| First Author | Peek CB | Year | 2017 |
| Journal | Cell Metab | Volume | 25 |
| Issue | 1 | Pages | 86-92 |
| PubMed ID | 27773696 | Mgi Jnum | J:251929 |
| Mgi Id | MGI:6107102 | Doi | 10.1016/j.cmet.2016.09.010 |
| Citation | Peek CB, et al. (2017) Circadian Clock Interaction with HIF1alpha Mediates Oxygenic Metabolism and Anaerobic Glycolysis in Skeletal Muscle. Cell Metab 25(1):86-92 |
| abstractText | Circadian clocks are encoded by a transcription-translation feedback loop that aligns energetic processes with the solar cycle. We show that genetic disruption of the clock activator BMAL1 in skeletal myotubes and fibroblasts increased levels of the hypoxia-inducible factor 1alpha (HIF1alpha) under hypoxic conditions. Bmal1(-/-) myotubes displayed reduced anaerobic glycolysis, mitochondrial respiration with glycolytic fuel, and transcription of HIF1alpha targets Phd3, Vegfa, Mct4, Pk-m, and Ldha, whereas abrogation of the clock repressors CRY1/2 stabilized HIF1alpha in response to hypoxia. HIF1alpha bound directly to core clock gene promoters, and, when co-expressed with BMAL1, led to transactivation of PER2-LUC and HRE-LUC reporters.

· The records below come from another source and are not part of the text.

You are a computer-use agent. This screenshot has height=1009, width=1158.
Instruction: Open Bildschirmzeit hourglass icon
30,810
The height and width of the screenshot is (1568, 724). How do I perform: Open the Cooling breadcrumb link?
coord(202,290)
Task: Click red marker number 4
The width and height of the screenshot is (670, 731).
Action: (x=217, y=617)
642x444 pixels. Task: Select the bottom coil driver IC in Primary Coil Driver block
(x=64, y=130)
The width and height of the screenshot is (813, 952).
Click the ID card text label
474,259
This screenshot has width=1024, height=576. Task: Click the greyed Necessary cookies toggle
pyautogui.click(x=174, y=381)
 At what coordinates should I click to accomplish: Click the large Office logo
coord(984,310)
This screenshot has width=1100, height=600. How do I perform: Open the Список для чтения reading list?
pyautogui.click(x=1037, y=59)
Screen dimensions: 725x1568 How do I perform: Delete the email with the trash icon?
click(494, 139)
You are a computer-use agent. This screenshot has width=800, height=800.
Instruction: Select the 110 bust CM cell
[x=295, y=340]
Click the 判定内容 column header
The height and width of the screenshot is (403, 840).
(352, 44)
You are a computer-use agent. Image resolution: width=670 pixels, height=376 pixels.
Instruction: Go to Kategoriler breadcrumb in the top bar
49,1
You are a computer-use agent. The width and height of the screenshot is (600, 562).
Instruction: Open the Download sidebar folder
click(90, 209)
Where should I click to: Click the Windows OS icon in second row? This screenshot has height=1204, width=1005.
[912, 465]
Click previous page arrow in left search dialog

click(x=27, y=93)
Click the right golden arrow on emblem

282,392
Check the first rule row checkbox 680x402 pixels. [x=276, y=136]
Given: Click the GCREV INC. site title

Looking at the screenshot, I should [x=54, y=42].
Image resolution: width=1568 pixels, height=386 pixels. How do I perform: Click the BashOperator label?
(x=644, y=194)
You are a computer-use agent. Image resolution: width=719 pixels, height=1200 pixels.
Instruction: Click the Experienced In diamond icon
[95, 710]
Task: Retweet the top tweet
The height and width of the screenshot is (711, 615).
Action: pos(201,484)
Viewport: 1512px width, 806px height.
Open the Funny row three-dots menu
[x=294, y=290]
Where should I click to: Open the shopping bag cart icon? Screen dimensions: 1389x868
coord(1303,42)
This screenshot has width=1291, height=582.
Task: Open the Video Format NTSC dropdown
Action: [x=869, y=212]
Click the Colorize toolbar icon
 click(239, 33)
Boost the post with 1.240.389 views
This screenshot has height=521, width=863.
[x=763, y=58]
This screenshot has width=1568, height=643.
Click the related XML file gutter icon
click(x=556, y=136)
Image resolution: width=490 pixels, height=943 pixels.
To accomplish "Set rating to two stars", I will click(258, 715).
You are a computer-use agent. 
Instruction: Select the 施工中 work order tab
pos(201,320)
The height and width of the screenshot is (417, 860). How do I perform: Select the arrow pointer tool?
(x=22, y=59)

Further, genetic stabilization of HIF1alpha in Vhl(-/-) cells altered circadian transcription. Finally, induction of clock and HIF1alpha target genes in response to strenuous exercise varied according to the time of day in wild-type mice. Collectively, our results reveal bidirectional interactions between circadian and HIF pathways that influence metabolic adaptation to hypoxia. |